**Required action**
Exactly reproduce the lines from the one containing "The image size" through the last line of the data, both ends included, leaving out pictures.

(Source records)
※
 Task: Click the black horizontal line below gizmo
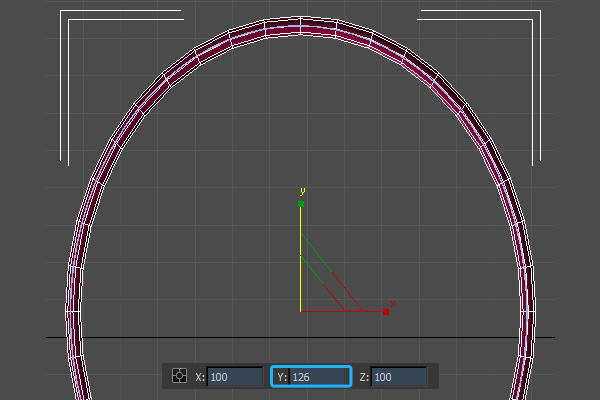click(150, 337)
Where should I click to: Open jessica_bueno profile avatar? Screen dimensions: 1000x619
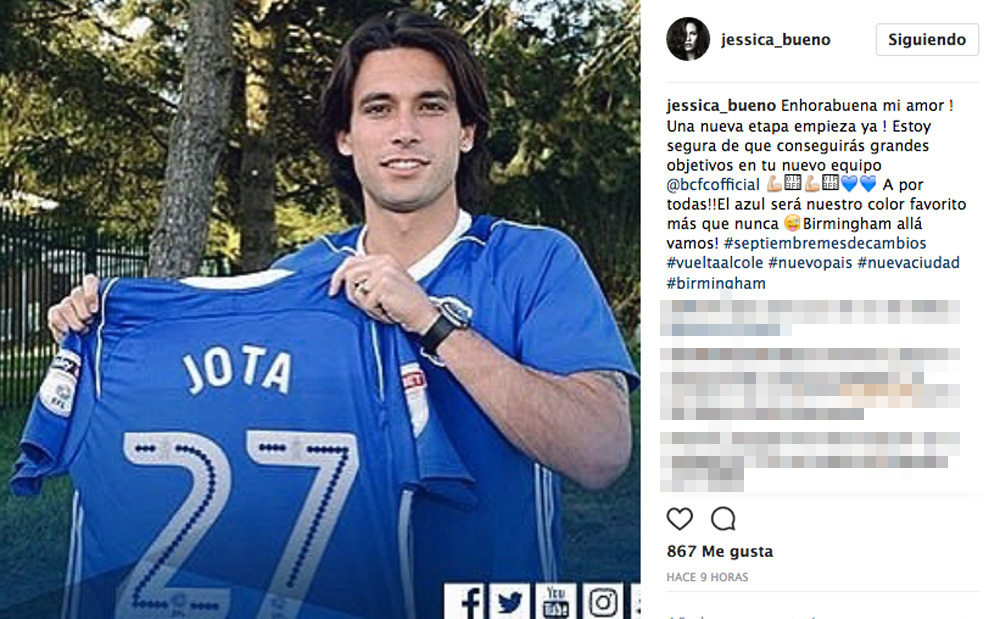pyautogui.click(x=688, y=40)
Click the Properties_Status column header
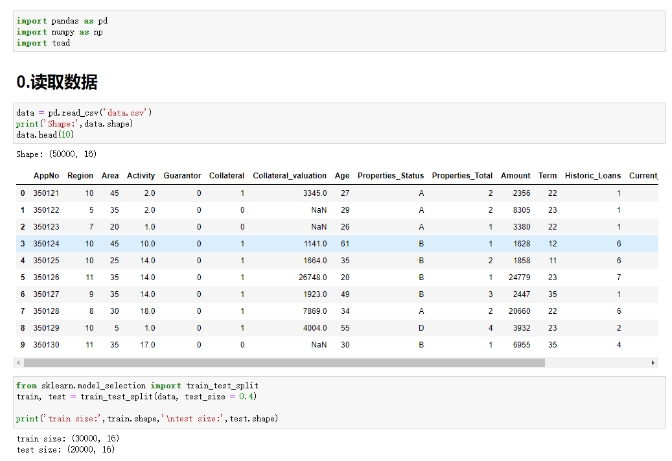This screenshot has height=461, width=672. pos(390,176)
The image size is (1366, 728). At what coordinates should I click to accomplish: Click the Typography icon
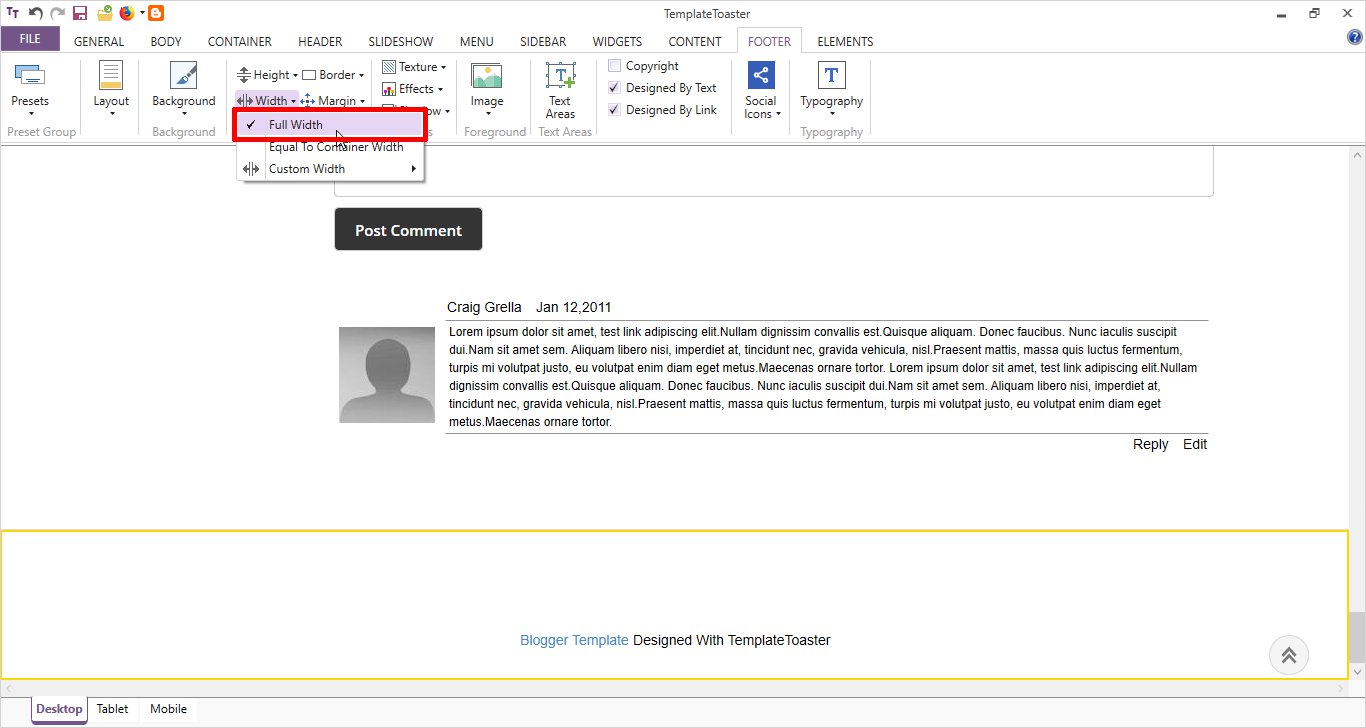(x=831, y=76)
※
**Written response**
The image size is (1366, 728). At what coordinates should I click to accomplish: Click the Typography icon
(x=831, y=76)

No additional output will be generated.